Here's how to fix the future of the internet, suggests ISOC

From smart but sulky light bulbs to shopping malls that filter potential clients the way we filter spam, ISOC has imagined how the future of the internet might take a wrong turn, and makes recommendations for how we can set things right

Credit: Martyn Williams/IDGNS

What if security software shut some countries out of the global internet, or some people out of their local shopping mall? What if data centers were set up in poorer countries or communities -- but only to serve richer users elsewhere?

The Internet Society (ISOC) has imagined a dystopian multiverse of possible tech futures as a way to provoke discussion about how the internet could take a wrong turn. And it wants you and your company to help keep things on the right path.

ISOC has identified six forces driving change on the internet -- among them artificial intelligence, cyber threats, and interactions between the internet and the physical world -- and is concerned about the effect they will have on personal freedoms and rights, on media and society, and on the digital divides that are forming among different social groups.
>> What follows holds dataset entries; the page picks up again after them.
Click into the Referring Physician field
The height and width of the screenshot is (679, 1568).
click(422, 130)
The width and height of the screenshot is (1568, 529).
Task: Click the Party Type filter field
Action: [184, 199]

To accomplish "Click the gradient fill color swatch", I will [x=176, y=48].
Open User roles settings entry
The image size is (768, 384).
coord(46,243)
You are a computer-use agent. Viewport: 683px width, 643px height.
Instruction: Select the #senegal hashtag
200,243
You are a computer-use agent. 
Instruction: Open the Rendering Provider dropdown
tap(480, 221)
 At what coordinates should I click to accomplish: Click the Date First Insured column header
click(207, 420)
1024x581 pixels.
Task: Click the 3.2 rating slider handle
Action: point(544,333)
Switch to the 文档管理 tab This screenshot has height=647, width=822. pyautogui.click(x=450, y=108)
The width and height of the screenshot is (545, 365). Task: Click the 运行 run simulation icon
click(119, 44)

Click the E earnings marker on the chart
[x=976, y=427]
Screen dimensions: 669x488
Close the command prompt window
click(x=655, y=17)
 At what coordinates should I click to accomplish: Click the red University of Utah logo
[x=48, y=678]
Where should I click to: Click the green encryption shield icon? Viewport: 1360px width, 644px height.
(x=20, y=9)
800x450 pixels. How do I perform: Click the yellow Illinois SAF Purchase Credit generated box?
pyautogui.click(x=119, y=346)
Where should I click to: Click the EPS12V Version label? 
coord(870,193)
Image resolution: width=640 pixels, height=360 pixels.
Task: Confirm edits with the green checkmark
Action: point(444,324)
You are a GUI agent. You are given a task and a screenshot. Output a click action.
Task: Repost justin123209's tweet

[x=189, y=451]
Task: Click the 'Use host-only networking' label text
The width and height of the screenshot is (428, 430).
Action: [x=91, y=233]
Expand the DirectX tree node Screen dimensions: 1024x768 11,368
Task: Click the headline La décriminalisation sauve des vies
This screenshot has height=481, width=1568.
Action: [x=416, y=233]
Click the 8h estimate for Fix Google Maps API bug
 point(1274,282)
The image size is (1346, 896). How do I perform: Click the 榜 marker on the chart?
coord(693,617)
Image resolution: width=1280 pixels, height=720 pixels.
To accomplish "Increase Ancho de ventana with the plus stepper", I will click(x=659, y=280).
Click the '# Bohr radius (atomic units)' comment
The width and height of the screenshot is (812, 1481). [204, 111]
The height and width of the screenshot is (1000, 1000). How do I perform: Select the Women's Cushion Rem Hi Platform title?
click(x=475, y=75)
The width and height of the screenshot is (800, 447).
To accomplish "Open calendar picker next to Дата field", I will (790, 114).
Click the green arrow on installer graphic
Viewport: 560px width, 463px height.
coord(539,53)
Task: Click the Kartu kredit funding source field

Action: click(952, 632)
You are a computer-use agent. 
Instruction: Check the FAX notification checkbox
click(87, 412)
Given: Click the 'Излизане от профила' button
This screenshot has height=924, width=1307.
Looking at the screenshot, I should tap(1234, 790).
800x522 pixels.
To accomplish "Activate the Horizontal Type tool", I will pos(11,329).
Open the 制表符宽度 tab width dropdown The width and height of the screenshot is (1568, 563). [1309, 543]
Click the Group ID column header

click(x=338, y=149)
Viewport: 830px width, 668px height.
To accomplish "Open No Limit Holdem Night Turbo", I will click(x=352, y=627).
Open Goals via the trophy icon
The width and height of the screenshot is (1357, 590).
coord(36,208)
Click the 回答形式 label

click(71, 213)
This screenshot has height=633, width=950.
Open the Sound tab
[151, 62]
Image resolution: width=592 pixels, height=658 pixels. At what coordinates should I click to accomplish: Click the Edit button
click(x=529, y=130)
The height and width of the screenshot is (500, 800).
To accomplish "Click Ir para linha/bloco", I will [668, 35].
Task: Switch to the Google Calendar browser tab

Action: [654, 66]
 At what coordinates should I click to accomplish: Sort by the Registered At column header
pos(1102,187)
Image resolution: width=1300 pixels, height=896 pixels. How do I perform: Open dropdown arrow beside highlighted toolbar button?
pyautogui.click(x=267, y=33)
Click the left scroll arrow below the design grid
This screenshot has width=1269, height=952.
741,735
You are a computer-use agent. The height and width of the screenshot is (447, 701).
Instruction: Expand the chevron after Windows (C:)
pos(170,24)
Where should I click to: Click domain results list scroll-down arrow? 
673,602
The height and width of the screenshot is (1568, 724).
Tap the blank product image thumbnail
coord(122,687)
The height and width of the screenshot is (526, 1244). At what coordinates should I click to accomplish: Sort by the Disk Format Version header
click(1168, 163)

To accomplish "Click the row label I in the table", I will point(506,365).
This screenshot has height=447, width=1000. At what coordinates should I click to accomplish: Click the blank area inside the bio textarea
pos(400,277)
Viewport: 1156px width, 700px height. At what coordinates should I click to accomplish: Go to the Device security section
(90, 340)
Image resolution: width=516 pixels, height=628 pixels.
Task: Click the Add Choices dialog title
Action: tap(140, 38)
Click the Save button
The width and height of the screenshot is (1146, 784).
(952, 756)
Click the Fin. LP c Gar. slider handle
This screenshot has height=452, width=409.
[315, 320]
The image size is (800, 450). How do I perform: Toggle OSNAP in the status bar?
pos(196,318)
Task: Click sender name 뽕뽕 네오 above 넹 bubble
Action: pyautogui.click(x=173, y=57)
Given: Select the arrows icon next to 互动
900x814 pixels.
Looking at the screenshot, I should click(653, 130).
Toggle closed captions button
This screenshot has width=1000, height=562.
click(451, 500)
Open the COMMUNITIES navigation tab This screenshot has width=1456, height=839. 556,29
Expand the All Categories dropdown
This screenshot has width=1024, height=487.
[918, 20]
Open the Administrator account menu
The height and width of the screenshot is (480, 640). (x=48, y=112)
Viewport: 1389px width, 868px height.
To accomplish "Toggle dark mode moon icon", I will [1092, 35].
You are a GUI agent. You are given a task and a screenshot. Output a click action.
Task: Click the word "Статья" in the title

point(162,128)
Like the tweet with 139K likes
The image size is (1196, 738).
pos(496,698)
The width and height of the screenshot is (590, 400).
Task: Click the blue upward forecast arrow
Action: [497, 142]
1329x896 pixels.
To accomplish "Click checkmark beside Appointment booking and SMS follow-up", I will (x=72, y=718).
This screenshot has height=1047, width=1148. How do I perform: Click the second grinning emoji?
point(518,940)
After 25 years working toward a global, open, secure internet that benefits all, it's now published 10 recommendations for the next 25 years.

When advocacy groups like ISOC make such recommendations, they're often contained in rambling reports addressed to government bodies, and vaguely worded so as to appease as many interest groups as possible.

There's a little of that in the 120-page 2017 Internet Society Global Internet Report, Paths to Our Digital Future -- its top 10 recommendations are actually 36, spread over seven pages -- but there are also concrete examples of what could go wrong, and practical steps that businesses, governments and citizens can take to avoid those errors.

"Our project is completely bottom-up. We did hundreds of interviews. We went to top industry leaders, to government ministers, but also to average users and people who are part of ISOC's individual membership," said Constance Bommelaer, Senior Manager of Public Policy for ISOC.

"Average users and citizens should be thinking about how they can influence the future of the internet," she said.

And not just average users: Developers too.

ISOC's number one recommendation is that human values must drive technical development and use.

"Ethical considerations should be embedded in development," said Bommelaer.

Second on the list is to apply human rights online as well as offline. Concretely, that means giving individuals access to confidential, anonymous and secure communications tools. Developers can help by strengthening encryption, not weakening it, and by making it an integral part of internet technologies.

ISOC notes that its third recommendation, putting users' interest first with respect to their own data, can be achieved through data minimization, among other things. There, users' interests can align with corporate interests, as the enterprise that minimizes the data it collects also minimizes its storage costs and its liability in case of a breach.

For all 10 (or 36) recommendations check out the full report. It's also full of entertaining vignettes describing how future technologies could help, or hinder, the realization of ISOC's goals, including smart spectacles that thwart face tracking, the data blockade of the (fictional) state of Chisnovia, and smart lightbulbs that sulk rather than talk to the smart switch.